▸ Exercise goal:
Reproduce each line of the data below verbatim, without any alteration.

^^^^

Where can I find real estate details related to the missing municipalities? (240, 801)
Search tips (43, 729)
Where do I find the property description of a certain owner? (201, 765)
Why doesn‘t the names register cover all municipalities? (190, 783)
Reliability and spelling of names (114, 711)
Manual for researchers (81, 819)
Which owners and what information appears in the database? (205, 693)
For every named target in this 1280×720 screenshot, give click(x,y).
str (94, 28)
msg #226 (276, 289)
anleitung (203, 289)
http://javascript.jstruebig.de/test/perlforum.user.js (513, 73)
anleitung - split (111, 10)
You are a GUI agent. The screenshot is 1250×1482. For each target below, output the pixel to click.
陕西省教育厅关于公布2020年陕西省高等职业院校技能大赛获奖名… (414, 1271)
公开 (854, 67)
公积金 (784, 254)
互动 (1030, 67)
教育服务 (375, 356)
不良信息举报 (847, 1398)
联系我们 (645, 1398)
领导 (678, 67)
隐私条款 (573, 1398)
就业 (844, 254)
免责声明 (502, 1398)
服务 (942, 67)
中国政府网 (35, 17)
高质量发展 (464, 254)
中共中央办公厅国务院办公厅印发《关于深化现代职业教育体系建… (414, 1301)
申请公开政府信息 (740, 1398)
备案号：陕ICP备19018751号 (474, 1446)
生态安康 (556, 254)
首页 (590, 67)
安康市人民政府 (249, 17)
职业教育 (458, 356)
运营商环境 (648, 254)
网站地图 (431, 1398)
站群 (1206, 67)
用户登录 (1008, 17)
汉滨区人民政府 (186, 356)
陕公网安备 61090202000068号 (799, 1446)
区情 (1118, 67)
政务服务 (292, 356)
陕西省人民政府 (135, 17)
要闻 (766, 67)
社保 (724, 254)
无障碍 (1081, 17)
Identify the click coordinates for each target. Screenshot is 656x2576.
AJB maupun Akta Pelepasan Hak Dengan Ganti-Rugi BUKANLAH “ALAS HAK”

^^^^

▸ Response for this exercise:
Where can I find real estate details related to the missing municipalities? (240, 801)
Search tips (43, 729)
Where do I find the property description of a certain owner? (201, 765)
Why doesn‘t the names register cover all municipalities? (190, 783)
Reliability and spelling of names (114, 711)
Manual for researchers (81, 819)
Which owners and what information appears in the database? (205, 693)
For every named target in this 1280×720 screenshot, give click(x,y).
str (94, 28)
msg #226 (276, 289)
anleitung (203, 289)
http://javascript.jstruebig.de/test/perlforum.user.js (513, 73)
anleitung - split (111, 10)
You are a GUI agent. The screenshot is 1250×1482. For each target below, output the pixel to click.
陕西省教育厅关于公布2020年陕西省高等职业院校技能大赛获奖名… (414, 1271)
公开 (854, 67)
公积金 (784, 254)
互动 (1030, 67)
教育服务 (375, 356)
不良信息举报 (847, 1398)
联系我们 (645, 1398)
领导 (678, 67)
隐私条款 (573, 1398)
就业 (844, 254)
免责声明 (502, 1398)
服务 (942, 67)
中国政府网 (35, 17)
高质量发展 (464, 254)
中共中央办公厅国务院办公厅印发《关于深化现代职业教育体系建… (414, 1301)
申请公开政府信息 (740, 1398)
备案号：陕ICP备19018751号 (474, 1446)
生态安康 (556, 254)
首页 (590, 67)
安康市人民政府 (249, 17)
职业教育 (458, 356)
运营商环境 (648, 254)
网站地图 (431, 1398)
站群 (1206, 67)
用户登录 (1008, 17)
汉滨区人民政府 (186, 356)
陕公网安备 61090202000068号 (799, 1446)
区情 (1118, 67)
政务服务 (292, 356)
陕西省人民政府 (135, 17)
要闻 (766, 67)
社保 (724, 254)
无障碍 (1081, 17)
Identify the click coordinates for each target. Screenshot is 656x2576.
AJB maupun Akta Pelepasan Hak Dengan Ganti-Rugi BUKANLAH “ALAS HAK”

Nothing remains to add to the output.